### SELECTED PASSAGE

Lead Dress Guidelines

[WhopperPlate]

http://www.geofex.com/article_folders/l ... e_amps.htm

R.G. , do we have your permission to share ? Seems like this is a perfect sticky for this sub forum .

The following material is copyright 2005 R.G. Keen. All rights are reserved. It is an exerpt from an article in preparation for posting from http://www.geofex.com, and is reproduced here by written permission. It may be posted here at ampage.com, but may not be reproduced in any form at other web sites without written permission of the author.

Lead dress in tube amps is a tough subject. Just moving wires around inside a chassis with a wooden stick can cause otherwise-intractable hum or oscillation, or cure it. How do you know what wire to put where?

1. You have to know what signal is on each wire. Important classes of signals are:

AC power wires (emitter wires)
AC heater wires (emitter wires)
signal ground (quieting and shielding wires)
power ground (resistive coupling wires)
power supply (resistive coupling wires)
rectifier wires, both power and ground side (the ultimate evil for interference!)
grid wires (sensitive input wires)
plate wires (both emitters and inputs)
screen wires (input wires)
chassis - not really a wire, but a connector that's electrically connected. Could be a resistive coupling emitter, could also be a shield.
2. You also have to know what the *magnetic field* emitters are. These are all transfomers and chokes and any high current wires.

3. Wires are sensitive in proportion to how high the impedances are that they connect. A wire's impedance may be thought of as the larger of the wire's resistance itself, or the smallest impedance to which it connects at either of its ends. So a wire to ground may be thought of as only the wire resistance, a wire connecting a plate to a grid is the plate's impedance. An open input wire is the input grid resistor's impedance. A wire to an otherwise open grid is an very high impedance indeed.

4. Wires are sensitive to disturbance in proportion to how much gain is available between the grid wire and the output of the amp. For example, the input grids are hypersensitive, the output tube grids are only mildly sensitive. Screen grids are mildly sensitive, plates only slightly.

Crosstalk is picked up three ways: capacitively, inductively, and by shared resistance. Capactive pickup is maximized by wires close together and parallel, with high voltages on one wire and high sensitivity on the other. It is minimized by wires far apart, nonparallel or crossing at right angles, and by electrically grounded shielding between the wires.

Data extracted from a collection:
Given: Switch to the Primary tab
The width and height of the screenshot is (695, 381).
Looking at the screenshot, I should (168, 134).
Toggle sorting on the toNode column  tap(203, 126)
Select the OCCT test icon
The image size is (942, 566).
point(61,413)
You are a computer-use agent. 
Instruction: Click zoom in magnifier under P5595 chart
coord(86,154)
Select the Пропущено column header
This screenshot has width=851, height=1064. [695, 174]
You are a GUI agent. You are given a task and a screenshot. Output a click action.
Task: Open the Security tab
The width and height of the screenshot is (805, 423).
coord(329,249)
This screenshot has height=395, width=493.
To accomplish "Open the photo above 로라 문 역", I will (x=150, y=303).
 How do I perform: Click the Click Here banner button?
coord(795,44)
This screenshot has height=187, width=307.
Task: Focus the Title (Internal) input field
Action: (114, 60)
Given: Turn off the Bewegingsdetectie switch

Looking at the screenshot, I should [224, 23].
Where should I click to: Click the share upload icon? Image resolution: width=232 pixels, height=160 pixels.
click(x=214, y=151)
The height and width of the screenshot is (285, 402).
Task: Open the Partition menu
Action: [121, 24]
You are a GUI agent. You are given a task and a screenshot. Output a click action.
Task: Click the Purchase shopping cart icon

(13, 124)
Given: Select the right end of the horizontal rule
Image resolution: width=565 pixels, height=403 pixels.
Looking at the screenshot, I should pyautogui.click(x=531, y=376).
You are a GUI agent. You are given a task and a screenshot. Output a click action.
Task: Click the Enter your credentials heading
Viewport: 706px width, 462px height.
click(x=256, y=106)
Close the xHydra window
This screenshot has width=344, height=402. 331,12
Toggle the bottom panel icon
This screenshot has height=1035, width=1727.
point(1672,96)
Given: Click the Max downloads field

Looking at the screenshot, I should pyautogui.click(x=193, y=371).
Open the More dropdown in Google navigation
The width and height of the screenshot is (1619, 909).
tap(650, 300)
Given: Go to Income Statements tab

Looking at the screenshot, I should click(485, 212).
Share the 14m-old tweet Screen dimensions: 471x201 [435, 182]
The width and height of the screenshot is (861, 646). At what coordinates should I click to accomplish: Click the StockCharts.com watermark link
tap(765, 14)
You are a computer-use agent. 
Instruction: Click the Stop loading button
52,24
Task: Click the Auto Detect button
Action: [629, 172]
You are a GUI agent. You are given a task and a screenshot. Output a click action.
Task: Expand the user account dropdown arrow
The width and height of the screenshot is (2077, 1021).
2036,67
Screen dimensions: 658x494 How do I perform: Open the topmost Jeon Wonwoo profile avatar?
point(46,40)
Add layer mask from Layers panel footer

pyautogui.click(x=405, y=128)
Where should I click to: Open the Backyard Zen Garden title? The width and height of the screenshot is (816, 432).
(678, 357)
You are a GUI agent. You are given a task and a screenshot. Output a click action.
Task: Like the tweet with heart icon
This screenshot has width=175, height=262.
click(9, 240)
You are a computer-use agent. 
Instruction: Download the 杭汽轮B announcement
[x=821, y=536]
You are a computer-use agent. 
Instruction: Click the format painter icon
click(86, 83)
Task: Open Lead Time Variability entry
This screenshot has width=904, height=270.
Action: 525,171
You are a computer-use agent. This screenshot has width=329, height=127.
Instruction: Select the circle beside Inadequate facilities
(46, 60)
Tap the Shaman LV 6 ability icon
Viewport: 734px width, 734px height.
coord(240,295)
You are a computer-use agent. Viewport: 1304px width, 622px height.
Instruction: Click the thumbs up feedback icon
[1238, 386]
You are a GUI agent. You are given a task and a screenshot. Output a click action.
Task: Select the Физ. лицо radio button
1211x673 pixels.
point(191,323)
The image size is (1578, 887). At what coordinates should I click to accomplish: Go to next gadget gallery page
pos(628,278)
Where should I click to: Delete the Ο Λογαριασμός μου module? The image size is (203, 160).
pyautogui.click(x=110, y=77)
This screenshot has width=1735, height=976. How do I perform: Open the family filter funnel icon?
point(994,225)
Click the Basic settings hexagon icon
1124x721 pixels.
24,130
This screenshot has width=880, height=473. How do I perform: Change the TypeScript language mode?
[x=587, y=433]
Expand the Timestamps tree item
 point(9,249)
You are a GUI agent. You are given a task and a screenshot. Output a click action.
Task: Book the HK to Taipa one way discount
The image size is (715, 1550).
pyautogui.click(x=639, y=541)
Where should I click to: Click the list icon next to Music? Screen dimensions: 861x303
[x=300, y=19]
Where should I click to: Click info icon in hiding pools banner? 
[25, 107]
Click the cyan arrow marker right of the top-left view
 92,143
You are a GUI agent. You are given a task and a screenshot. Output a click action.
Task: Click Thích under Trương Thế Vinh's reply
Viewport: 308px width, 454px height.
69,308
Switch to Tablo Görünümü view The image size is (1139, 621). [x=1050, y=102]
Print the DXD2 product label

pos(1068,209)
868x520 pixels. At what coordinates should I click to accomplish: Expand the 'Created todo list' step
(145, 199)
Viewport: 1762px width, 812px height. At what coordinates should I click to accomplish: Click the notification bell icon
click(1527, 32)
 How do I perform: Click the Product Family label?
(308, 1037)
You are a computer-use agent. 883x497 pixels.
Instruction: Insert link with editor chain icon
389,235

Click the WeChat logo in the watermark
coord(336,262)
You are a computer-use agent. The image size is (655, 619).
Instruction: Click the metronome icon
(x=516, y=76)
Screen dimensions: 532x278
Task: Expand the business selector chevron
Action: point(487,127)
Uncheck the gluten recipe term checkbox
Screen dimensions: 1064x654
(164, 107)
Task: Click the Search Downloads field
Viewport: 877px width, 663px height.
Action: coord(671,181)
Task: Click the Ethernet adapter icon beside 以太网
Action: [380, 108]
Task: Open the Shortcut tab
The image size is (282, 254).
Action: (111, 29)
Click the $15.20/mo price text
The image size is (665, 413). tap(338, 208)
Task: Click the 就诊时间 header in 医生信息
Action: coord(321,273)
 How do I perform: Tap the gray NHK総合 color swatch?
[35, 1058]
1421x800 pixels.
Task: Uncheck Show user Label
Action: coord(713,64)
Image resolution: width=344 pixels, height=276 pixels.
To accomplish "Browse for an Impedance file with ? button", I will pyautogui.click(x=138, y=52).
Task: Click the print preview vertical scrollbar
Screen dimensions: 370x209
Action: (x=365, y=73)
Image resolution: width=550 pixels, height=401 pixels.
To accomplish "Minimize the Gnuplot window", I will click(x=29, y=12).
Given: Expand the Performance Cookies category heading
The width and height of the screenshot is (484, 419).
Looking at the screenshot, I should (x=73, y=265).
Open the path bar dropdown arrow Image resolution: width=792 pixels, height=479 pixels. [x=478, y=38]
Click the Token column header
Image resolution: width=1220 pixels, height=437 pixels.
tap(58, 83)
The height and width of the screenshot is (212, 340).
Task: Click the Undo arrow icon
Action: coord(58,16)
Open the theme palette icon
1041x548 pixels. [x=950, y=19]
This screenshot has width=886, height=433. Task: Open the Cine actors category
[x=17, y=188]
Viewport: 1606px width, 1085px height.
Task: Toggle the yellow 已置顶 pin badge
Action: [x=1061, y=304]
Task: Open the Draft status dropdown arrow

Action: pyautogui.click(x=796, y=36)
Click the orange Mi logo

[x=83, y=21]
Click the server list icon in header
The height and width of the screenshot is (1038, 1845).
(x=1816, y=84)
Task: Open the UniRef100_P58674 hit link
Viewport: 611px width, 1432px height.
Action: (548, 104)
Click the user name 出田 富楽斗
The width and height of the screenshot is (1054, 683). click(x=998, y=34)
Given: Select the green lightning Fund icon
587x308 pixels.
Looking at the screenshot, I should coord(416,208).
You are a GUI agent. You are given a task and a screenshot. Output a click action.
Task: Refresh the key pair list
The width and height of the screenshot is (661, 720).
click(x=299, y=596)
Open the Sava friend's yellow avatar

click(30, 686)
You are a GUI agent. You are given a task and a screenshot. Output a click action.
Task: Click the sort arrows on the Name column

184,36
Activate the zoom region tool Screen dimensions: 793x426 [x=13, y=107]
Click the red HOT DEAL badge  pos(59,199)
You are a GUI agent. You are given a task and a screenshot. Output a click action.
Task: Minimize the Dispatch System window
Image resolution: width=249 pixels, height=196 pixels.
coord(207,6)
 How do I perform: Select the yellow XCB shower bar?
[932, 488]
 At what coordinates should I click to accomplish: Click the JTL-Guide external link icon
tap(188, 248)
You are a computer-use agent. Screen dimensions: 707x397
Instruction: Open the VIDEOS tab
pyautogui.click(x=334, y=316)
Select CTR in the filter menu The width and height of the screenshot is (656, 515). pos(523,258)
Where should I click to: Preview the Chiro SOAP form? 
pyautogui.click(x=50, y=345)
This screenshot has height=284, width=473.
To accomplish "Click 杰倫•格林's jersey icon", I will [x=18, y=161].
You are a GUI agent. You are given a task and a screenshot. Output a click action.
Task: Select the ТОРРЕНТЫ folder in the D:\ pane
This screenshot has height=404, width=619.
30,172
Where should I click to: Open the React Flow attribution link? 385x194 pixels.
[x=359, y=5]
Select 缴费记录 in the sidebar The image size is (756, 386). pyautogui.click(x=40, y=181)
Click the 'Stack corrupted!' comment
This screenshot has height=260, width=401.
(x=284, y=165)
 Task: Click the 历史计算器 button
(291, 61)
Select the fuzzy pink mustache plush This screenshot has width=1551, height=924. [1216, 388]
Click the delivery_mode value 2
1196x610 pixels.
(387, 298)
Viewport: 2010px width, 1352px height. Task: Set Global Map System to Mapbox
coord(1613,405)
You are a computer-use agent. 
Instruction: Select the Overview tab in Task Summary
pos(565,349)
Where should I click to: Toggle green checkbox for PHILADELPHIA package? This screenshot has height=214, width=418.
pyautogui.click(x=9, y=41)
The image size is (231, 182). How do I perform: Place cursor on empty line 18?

### WHAT YOU WILL DO
Using the lead dress guidelines, explain why input grids are described as hypersensitive while output tube grids are only mildly sensitive.

### RESULT FOR THIS EXERCISE
A wire's sensitivity to disturbance is proportional to how much gain is available between the grid wire and the amp's output. Input grids have the most gain after them, which makes them hypersensitive. Output tube grids have much less gain after them, so they are only mildly sensitive.